With all the talk of the originalist method of interpreting the Constitution ascribed to President Trump’s nominee to the U.S. Supreme Court, Judge Neil Gorsuch, it was nearly guaranteed that members of the Senate Judiciary Committee would quiz Gorsuch on his originalist bona fides.
Part of the heavy burden Gorsuch carried into this week’s hearing is his need to prove that he is not – as we discuss in our latest Issue Brief (and echoed by Senator Amy Klobuchar in her first-round questioning) – a “selective originalist” who applies the text and history only of parts of the Constitution he may agree with ideologically, while giving short shrift to the parts he may not agree with.
Interestingly, it was Senator Orrin Hatch who first asked a question in this vein, seeking Gorsuch’s sense of how to apply the text of the Fourth Amendment’s protection against warrantless search and seizure in modern times, with technology the Founders could never have envisioned.
Gorsuch dove right into his answer by reference to a recent Supreme Court case, U.S. v. Jones, which dealt with whether it violated the Fourth Amendment for law enforcement to attach a GPS device to a suspect’s car without getting a warrant.

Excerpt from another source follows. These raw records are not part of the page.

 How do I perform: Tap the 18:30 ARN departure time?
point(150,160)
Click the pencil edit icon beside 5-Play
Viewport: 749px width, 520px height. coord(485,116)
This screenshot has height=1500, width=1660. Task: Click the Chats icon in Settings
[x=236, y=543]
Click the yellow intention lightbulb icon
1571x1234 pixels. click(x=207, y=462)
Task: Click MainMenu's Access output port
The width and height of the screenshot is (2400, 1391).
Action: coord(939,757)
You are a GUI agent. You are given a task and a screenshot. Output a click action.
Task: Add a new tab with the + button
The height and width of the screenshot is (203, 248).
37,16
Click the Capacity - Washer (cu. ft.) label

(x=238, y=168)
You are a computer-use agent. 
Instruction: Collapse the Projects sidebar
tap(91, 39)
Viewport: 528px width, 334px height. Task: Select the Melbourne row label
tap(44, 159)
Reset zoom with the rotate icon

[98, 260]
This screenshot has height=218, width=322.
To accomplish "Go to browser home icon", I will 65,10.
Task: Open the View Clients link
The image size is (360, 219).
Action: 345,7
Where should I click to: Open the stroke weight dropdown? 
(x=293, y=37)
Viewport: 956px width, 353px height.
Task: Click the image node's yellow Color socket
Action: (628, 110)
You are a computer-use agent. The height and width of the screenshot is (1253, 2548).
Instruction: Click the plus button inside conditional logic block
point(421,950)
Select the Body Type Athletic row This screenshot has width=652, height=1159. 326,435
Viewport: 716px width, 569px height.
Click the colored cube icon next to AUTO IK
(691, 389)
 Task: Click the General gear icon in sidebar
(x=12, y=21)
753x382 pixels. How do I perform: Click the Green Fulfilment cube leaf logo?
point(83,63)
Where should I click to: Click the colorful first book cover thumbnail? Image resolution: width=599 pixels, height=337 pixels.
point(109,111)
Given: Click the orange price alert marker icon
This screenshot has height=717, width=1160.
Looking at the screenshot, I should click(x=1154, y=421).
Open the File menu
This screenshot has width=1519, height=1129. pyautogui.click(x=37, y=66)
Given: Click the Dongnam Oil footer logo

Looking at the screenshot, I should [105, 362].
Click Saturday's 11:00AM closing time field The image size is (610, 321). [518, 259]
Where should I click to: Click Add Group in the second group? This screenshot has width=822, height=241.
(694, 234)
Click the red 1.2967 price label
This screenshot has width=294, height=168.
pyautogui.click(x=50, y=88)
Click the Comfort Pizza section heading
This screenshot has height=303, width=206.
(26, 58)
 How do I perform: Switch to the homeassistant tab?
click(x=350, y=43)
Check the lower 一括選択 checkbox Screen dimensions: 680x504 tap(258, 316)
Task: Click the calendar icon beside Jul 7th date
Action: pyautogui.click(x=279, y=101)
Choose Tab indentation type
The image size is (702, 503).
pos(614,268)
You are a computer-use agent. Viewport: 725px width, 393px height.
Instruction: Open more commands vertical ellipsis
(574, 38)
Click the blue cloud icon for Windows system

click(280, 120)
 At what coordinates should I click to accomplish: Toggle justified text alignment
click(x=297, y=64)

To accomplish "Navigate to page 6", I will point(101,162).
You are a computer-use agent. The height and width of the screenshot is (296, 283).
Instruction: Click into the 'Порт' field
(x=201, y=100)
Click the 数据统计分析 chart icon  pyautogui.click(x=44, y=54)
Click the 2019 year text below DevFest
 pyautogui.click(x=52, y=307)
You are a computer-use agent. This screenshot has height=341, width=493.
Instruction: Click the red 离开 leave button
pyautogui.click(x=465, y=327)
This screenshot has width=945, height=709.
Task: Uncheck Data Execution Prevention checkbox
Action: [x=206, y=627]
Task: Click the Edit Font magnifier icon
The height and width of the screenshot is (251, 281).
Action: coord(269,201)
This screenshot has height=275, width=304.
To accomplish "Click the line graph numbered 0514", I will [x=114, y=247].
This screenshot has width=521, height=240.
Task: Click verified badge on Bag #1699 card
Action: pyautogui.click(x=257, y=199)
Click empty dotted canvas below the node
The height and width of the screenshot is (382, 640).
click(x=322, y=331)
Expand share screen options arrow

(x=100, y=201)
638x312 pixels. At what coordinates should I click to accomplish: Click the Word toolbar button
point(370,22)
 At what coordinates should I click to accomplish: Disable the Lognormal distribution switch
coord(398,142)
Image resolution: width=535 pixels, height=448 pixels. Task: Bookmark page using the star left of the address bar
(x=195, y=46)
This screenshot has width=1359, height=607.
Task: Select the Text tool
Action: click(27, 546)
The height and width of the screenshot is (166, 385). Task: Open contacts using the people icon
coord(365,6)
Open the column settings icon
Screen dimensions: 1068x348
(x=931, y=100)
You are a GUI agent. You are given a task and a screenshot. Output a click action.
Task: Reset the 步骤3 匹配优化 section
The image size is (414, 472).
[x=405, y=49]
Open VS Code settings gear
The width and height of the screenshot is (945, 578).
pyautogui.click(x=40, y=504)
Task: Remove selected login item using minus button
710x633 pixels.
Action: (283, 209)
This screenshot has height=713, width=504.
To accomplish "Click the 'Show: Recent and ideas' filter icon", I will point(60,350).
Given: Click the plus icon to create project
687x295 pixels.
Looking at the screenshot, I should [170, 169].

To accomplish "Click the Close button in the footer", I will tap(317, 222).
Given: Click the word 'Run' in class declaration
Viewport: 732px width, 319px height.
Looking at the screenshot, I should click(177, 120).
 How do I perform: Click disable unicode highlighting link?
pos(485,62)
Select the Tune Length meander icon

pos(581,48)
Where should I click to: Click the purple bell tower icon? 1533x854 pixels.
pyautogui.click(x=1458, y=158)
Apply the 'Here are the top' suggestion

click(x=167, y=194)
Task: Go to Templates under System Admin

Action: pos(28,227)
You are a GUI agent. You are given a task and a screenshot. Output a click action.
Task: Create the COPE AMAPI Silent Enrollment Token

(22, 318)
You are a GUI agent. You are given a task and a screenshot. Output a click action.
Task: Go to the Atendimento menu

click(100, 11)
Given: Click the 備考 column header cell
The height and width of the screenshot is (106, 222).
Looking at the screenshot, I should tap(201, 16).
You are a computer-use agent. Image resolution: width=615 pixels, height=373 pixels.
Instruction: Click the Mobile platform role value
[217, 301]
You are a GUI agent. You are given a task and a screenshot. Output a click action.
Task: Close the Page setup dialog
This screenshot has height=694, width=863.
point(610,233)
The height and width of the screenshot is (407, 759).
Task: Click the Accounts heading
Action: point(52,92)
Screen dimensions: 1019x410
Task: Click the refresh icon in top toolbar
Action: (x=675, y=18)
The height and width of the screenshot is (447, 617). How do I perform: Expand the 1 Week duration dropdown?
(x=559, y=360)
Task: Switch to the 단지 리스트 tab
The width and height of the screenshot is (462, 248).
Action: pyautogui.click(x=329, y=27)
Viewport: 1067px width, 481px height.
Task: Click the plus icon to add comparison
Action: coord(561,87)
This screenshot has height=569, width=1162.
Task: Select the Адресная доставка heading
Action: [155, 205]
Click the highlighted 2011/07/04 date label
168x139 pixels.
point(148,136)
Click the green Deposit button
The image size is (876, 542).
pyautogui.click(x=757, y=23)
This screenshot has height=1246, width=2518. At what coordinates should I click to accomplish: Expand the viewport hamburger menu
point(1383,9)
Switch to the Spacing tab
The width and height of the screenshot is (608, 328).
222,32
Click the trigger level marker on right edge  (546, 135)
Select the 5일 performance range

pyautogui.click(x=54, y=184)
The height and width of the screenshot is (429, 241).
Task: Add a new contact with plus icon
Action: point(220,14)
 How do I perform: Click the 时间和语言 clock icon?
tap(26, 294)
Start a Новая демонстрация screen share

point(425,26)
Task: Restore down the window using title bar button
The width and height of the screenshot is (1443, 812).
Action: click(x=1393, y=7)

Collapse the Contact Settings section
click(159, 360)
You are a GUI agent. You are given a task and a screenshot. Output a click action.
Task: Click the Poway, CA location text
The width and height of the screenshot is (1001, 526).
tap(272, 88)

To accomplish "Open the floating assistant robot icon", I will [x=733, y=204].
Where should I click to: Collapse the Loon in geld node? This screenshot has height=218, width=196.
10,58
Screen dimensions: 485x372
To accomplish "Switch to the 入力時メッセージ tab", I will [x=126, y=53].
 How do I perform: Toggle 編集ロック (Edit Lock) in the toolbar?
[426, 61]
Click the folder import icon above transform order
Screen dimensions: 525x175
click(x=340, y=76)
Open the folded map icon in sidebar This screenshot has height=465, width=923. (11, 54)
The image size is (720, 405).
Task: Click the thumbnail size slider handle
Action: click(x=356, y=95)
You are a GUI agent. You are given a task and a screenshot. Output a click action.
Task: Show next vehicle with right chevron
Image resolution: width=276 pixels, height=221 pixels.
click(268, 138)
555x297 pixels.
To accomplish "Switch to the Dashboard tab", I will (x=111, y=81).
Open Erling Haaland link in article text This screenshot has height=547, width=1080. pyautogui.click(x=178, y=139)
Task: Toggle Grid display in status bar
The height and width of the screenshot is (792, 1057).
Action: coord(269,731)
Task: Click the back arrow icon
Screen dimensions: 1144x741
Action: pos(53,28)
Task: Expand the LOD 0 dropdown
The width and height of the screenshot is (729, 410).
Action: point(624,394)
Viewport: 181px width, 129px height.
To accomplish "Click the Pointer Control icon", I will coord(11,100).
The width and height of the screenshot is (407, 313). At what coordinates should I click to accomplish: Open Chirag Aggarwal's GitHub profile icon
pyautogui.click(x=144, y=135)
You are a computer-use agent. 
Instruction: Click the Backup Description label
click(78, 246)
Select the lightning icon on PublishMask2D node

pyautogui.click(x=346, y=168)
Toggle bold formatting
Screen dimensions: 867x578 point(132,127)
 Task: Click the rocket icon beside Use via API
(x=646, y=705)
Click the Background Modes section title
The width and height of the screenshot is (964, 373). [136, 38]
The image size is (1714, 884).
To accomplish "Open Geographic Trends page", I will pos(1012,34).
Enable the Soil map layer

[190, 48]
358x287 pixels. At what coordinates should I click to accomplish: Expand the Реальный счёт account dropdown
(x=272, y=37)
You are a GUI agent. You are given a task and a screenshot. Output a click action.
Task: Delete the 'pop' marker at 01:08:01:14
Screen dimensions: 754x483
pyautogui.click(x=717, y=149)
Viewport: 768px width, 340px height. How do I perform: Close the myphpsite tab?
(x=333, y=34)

While he seemed to relish giving his answer to Hatch, Gorsuch seemed far less enthusiastic about answering Senator Patrick Leahy’s questions about the original understanding of the First Amendment as it relates to campaign contributions by corporations.
Similarly, Gorsuch tried his best not to answer Leahy’s later question about the Roberts Court ruling that gutted a key provision of the Voting Rights Act, Shelby County v. Holder.
Why the difference? Gorsuch’s answer on how the original understanding of the Fourth Amendment as a robust protection against warrantless police searches and seizures applied to advanced technology in the Jones case was well thought out and indicative of his judicial approach to important constitutional questions. He apparently did not find it inappropriate to answer such a question about the meaning of the Constitution in the context of a Supreme Court ruling about an 18th Century constitutional provision.
If Gorsuch is a true originalist, committed to following the text and history of the entire Constitution, he should discuss other provisions of the Constitution and Supreme Court precedents in a similar fashion, and respond more fully to Senators who want to know, for example, his understanding and commitment to the constitutional principles of equality for all persons and protection against discrimination against people of color, women, and LGBTQ persons in America.
A Senator could ask directly about the Fifteenth Amendment, much the same way Hatch asked his question, for example:
The Fifteenth Amendment protects the right to vote free from discrimination on the basis of race, and gives Congress the power to enforce that right by appropriate legislation. It was written in the wake of the Civil War when Radical Republicans in the Reconstruction-era wanted to ensure that African Americans could participate as full citizens in our democracy after having been denied their fundamental rights, including the right to vote, by a pro-slavery nation. In your view, how should a judge approach interpreting and applying constitutional provisions like the Fifteenth Amendment in modern-day cases of voter suppression that are targeted at or disproportionally affect communities of color?
Gorsuch might reply by simply adapting the answer he gave to Hatch, seen in the video above:
May I offer an example, Senator, I think might be helpful? I take Shelby County v. Holder, a recent case from the United States Supreme Court, involving what used to be Section 5 of the Voting Rights Act….
And the same thing with respect to marriage equality, a Senator might ask:
The Fourteenth Amendment provides: “No State shall . . . deny to any person within its jurisdiction the equal protection of the laws.” This text of the Equal Protection Clause was intended to be universal in its protection of “any person;” this guarantee of equality of rights was understood at the time of the Amendment’s ratification to protect any person, of any group or class; and, in looking to what rights were understood to be protected equally, the Framers of the Fourteenth Amendment understood state-sanctioned marriage as a personal, individual right that must be made available on an equal basis to all persons. In your view, how should a judge approach interpreting and applying constitutional provisions like the Fourteenth Amendment to modern-day claims of discrimination against LGBTQ individuals, including with respect to marriage?
Gorsuch might again simply adapt his reply to Hatch:
May I offer an example, Senator, I think might be helpful? I take Obergefell v. Hodges, a recent case from the United States Supreme Court, involving the right to marriage equality protected by the Fourteenth Amendment ….
And so on. If Gorsuch has his text and history down pat, his could even end his answer the exact same way he did in replying to Senator Hatch: “It can’t be the case that the United States Constitution is any less protective of the people’s liberties today than it was the day it was drafted.”
Over and over again, We the People have bent the arc of our Constitution toward progress. What we still don’t know is whether Judge Gorsuch understands, and is committed enough to applying, that fact were he to be confirmed to the Supreme Court.